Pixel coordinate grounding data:
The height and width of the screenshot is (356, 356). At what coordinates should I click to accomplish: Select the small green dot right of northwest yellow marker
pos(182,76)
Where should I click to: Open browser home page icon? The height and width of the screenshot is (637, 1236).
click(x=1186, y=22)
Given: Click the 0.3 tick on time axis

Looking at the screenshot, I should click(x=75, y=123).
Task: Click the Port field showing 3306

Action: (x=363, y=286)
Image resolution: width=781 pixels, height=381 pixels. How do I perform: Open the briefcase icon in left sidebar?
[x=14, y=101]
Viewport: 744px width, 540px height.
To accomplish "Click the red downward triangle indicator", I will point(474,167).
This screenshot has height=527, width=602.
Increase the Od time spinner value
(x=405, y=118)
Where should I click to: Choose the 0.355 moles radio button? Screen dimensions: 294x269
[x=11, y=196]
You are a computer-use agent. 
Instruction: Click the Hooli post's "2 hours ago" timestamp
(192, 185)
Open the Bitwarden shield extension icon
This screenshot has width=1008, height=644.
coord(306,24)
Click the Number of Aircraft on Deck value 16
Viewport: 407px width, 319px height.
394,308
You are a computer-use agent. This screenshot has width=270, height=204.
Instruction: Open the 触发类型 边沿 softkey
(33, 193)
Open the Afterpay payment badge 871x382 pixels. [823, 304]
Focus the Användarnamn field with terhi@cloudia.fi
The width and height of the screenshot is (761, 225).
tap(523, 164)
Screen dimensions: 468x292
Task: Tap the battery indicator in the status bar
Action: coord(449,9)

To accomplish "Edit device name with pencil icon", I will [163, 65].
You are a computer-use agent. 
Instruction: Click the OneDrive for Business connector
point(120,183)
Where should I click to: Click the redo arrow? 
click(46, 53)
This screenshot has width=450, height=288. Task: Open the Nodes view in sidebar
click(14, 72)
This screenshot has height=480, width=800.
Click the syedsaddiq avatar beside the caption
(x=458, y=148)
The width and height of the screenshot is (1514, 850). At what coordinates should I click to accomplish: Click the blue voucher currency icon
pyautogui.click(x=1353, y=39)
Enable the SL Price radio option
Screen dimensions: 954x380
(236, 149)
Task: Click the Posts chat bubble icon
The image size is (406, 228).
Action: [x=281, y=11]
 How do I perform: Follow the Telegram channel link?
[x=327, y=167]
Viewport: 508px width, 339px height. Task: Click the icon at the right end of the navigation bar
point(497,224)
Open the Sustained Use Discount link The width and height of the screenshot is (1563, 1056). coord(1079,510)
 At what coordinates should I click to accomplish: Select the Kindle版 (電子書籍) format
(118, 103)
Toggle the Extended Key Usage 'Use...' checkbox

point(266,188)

* [ASSIGNMENT] Each record should be transcribed exactly as it was written.

* [ANSWER BOX]
The height and width of the screenshot is (356, 356). At what coordinates should I click to accomplish: Select the small green dot right of northwest yellow marker
pos(182,76)
Where should I click to: Open browser home page icon? The height and width of the screenshot is (637, 1236).
click(x=1186, y=22)
Given: Click the 0.3 tick on time axis

Looking at the screenshot, I should click(x=75, y=123).
Task: Click the Port field showing 3306

Action: (x=363, y=286)
Image resolution: width=781 pixels, height=381 pixels. How do I perform: Open the briefcase icon in left sidebar?
[x=14, y=101]
Viewport: 744px width, 540px height.
To accomplish "Click the red downward triangle indicator", I will point(474,167).
This screenshot has height=527, width=602.
Increase the Od time spinner value
(x=405, y=118)
Where should I click to: Choose the 0.355 moles radio button? Screen dimensions: 294x269
[x=11, y=196]
You are a computer-use agent. 
Instruction: Click the Hooli post's "2 hours ago" timestamp
(192, 185)
Open the Bitwarden shield extension icon
This screenshot has width=1008, height=644.
coord(306,24)
Click the Number of Aircraft on Deck value 16
Viewport: 407px width, 319px height.
394,308
You are a computer-use agent. This screenshot has width=270, height=204.
Instruction: Open the 触发类型 边沿 softkey
(33, 193)
Open the Afterpay payment badge 871x382 pixels. [823, 304]
Focus the Användarnamn field with terhi@cloudia.fi
The width and height of the screenshot is (761, 225).
tap(523, 164)
Screen dimensions: 468x292
Task: Tap the battery indicator in the status bar
Action: coord(449,9)

To accomplish "Edit device name with pencil icon", I will [163, 65].
You are a computer-use agent. 
Instruction: Click the OneDrive for Business connector
point(120,183)
Where should I click to: Click the redo arrow? 
click(46, 53)
This screenshot has width=450, height=288. Task: Open the Nodes view in sidebar
click(14, 72)
This screenshot has height=480, width=800.
Click the syedsaddiq avatar beside the caption
(x=458, y=148)
The width and height of the screenshot is (1514, 850). At what coordinates should I click to accomplish: Click the blue voucher currency icon
pyautogui.click(x=1353, y=39)
Enable the SL Price radio option
Screen dimensions: 954x380
(236, 149)
Task: Click the Posts chat bubble icon
The image size is (406, 228).
Action: [x=281, y=11]
 How do I perform: Follow the Telegram channel link?
[x=327, y=167]
Viewport: 508px width, 339px height. Task: Click the icon at the right end of the navigation bar
point(497,224)
Open the Sustained Use Discount link The width and height of the screenshot is (1563, 1056). coord(1079,510)
 At what coordinates should I click to accomplish: Select the Kindle版 (電子書籍) format
(118, 103)
Toggle the Extended Key Usage 'Use...' checkbox

point(266,188)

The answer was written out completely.